Abstract

Purpose:For African‐American patients receiving breast radiotherapy with a bolus, skin darkening can affect the surface visualization when using optical imaging for daily positioning and gating at deep‐inspiration breath holds (DIBH). Our goal is to identify a region‐of‐interest (ROI) that is robust against deteriorating surface image quality due to skin darkening.Methods:We study four patients whose post‐mastectomy surfaces are imaged daily with AlignRT (VisionRT, UK) for DIBH radiotherapy and whose surface image quality is degraded toward the end of treatment.

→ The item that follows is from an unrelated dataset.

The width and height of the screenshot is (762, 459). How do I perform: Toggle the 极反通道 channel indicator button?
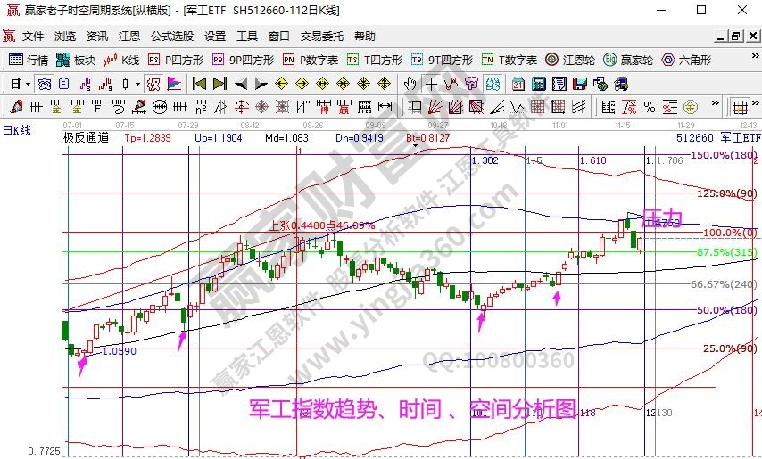(86, 138)
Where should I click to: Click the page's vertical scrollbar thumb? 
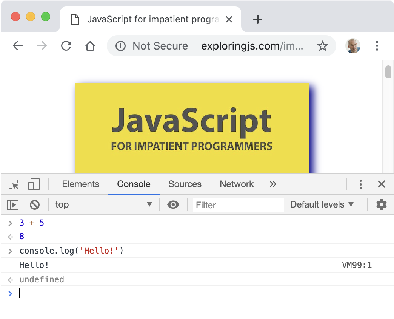click(x=388, y=72)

To simulate the effects of skin darkening, surfaces from the first ten fractions of each patient are systematically degraded by 25–35%, 40–50% and 65–75% of the total area of the clinically used ROI_ipsilateral‐chestwall. The degraded surfaces are registered to the reference surface in six degrees‐of‐freedom. To identify a robust ROI, three additional reference ROIs — ROI_chest+abdomen, ROI_bilateral‐chest and ROI_extended‐ipsilateral‐chestwall are created and registered to the degraded surfaces. Differences in registration using these ROIs are compared to that using ROI_ipsilateral‐chestwall.Results:For three patients, the deviations in the registrations to ROI_ipsilateral‐chestwall are > 2.0, 3.1 and 7.9mm on average for 25–35%, 40–50% and 65–75% degraded surfaces, respectively. Rotational deviations reach 11.1° in pitch. For the last patient, registration is consistent to within 2.6mm even on the 65–75% degraded surfaces, possibly because the surface topography has more distinct features. For ROI_bilateral‐chest and ROI_extended‐ipsilateral‐chest registrations deviate in a similar pattern. However, registration on ROI_chest+abdomen is robust to deteriorating image qualities to within 4.2mm for all four patients.Conclusion:Registration deviations using ROI_ipsilateral‐chestwall can reach 9.8mm on the 40–50% degraded surfaces. Caution is required when using AlignRT for patients experiencing skin darkening since the accuracy of AlignRT registration deteriorates. To avoid this inaccuracy, we recommend use of ROI_chest+abdomen, on which registration is consistent within 4.2mm even for highly degraded surfaces.